Estratto scelto —
+++++

Pertinenza IMU: la graffatura catastale non basta, rileva la destinazione effettiva (Cass. civ. Sez. V n. 11181 del 28.04.2025)
Principi di diritto (Massima)
In tema di IMU, la graffatura catastale dell’area al mappale del fabbricato ha rilievo meramente formale e non è idonea, di per sé, ad escludere l’imponibilità della superficie scoperta. Il rapporto pertinenziale rilevante ai fini dell’art. 2, comma 1, lett. a), d.lgs. n. 504/1992 va infatti accertato secondo la nozione dell’art. 817 c.c., verificando in concreto l’elemento oggettivo, costituito dalla destinazione effettiva del bene al servizio o all’ornamento di quello principale, e l’elemento soggettivo, consistente nella volontà, espressa o tacita, di creare un vincolo di accessorietà durevole. L’accertamento è giudizio di fatto demandato al giudice di merito e richiede un’indagine sui dati probatori, con onere della prova a carico del contribuente. Il divieto di doppia imposizione non è configurabile quando l’ente abbia esercitato il potere impositivo con un unico avviso.

+++++

Riprendi la massima sulla pertinenza ai fini IMU e proseguila dopo la sua ultima frase.

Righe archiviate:
+++++

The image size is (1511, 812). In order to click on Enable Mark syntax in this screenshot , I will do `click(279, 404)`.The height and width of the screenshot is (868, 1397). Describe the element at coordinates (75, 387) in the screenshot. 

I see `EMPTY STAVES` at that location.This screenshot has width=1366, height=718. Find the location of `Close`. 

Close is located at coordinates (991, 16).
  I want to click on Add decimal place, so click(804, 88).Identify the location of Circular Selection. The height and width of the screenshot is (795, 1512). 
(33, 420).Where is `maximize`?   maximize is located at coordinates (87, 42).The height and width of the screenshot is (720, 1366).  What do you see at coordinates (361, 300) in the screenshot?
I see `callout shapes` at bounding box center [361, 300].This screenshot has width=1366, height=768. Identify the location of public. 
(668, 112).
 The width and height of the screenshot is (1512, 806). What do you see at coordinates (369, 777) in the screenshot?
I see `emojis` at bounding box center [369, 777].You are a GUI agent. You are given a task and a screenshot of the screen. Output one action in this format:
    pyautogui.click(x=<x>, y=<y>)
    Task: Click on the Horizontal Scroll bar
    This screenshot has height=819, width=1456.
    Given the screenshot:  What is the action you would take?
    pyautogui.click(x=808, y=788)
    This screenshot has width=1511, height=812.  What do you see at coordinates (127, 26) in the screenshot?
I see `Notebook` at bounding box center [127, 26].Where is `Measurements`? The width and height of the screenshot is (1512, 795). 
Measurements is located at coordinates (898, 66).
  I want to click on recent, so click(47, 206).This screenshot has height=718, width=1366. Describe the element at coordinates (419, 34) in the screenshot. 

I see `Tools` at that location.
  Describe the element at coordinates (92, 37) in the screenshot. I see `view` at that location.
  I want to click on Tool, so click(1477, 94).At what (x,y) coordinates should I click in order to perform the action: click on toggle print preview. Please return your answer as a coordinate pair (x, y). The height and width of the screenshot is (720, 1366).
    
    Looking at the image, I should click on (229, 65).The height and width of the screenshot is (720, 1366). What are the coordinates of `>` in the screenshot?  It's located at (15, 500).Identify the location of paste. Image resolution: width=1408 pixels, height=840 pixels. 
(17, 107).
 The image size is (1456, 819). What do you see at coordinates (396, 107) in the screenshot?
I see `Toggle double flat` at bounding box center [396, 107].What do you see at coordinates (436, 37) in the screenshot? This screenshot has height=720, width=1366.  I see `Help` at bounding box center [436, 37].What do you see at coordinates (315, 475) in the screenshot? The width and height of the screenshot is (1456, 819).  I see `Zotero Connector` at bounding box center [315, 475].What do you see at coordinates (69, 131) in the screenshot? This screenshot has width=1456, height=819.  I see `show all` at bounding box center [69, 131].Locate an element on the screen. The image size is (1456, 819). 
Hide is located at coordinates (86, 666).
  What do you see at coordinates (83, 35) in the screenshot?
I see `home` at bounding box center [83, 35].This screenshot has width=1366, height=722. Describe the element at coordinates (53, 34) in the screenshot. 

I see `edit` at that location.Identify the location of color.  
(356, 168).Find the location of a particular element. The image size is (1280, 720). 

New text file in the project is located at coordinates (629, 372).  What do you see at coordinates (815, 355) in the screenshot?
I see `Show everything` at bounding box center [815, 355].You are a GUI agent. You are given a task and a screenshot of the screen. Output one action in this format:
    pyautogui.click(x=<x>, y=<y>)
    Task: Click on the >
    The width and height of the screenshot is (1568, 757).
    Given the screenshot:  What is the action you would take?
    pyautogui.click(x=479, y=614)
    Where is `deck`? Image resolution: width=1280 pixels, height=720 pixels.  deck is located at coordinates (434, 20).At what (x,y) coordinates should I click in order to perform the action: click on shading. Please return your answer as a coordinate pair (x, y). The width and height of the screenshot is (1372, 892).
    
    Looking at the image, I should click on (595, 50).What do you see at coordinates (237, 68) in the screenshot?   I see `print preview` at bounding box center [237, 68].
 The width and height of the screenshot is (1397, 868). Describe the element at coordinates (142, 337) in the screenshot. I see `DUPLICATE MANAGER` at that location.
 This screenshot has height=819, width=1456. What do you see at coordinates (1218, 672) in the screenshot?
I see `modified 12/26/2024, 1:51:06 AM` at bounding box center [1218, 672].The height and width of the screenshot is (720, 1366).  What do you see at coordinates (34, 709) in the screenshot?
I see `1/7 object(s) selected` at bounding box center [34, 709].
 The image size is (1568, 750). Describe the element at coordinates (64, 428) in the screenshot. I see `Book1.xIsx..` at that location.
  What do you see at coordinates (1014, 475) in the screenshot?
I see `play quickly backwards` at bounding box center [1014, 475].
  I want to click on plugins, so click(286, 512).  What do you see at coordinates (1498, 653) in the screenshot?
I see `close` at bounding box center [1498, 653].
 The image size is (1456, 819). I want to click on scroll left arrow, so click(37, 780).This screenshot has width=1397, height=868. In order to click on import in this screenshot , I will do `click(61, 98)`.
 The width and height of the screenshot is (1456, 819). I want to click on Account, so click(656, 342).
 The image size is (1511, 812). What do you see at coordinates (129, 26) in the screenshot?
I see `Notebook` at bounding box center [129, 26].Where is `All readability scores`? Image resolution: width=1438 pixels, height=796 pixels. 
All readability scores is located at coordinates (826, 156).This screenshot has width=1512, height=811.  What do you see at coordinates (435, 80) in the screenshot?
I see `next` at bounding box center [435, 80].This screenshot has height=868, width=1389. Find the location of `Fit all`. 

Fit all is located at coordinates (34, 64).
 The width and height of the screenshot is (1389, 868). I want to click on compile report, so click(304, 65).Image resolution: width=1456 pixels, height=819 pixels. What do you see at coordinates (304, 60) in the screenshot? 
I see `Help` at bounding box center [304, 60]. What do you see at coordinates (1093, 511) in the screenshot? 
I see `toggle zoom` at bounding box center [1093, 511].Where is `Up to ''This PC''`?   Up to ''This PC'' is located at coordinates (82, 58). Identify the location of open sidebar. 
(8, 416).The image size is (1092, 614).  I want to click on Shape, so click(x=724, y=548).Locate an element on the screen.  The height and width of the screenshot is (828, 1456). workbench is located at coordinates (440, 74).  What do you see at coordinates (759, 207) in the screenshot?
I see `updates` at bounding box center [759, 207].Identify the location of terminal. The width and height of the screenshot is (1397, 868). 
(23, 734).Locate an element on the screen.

+++++

Risposta al compito —
Il Fatto
Il Comune liquido l’IMU per l’anno 2015 su un’area di mq. 7.480, di cui il contribuente era comproprietario al 50% con il coniuge, comprendente anche una porzione scoperta di mq. 5.715, sulla quale insistevano un’abitazione e due autorimesse. L’avviso di accertamento colpiva così anche il terreno pertinenziale.
La Commissione tributaria provinciale accolse solo parzialmente il ricorso, riconoscendo la pertinenzialità limitatamente a un mappale e non all’area derivata da un frazionamento operato nel 2016. La Corte di giustizia tributaria di secondo grado del Veneto riformò la decisione e accolse l’appello del contribuente, ritenendo che nell’anno accertato l’area risultasse catastalmente incorporata nel fabbricato e che la superficie scoperta fosse perciò non imponibile. Il Comune ha proposto ricorso per cassazione con due motivi.
La Motivazione della Corte
La Corte esamina congiuntamente i due motivi, connessi sul tema della pertinenzialità. Il primo denuncia la violazione dell’art. 2 d.lgs. n. 504/1992, negando rilievo alla classificazione catastale e valorizzando l’assenza di dichiarazione del contribuente; il secondo contesta il riparto dell’onere probatorio. Entrambi sono ritenuti ammissibili e fondati.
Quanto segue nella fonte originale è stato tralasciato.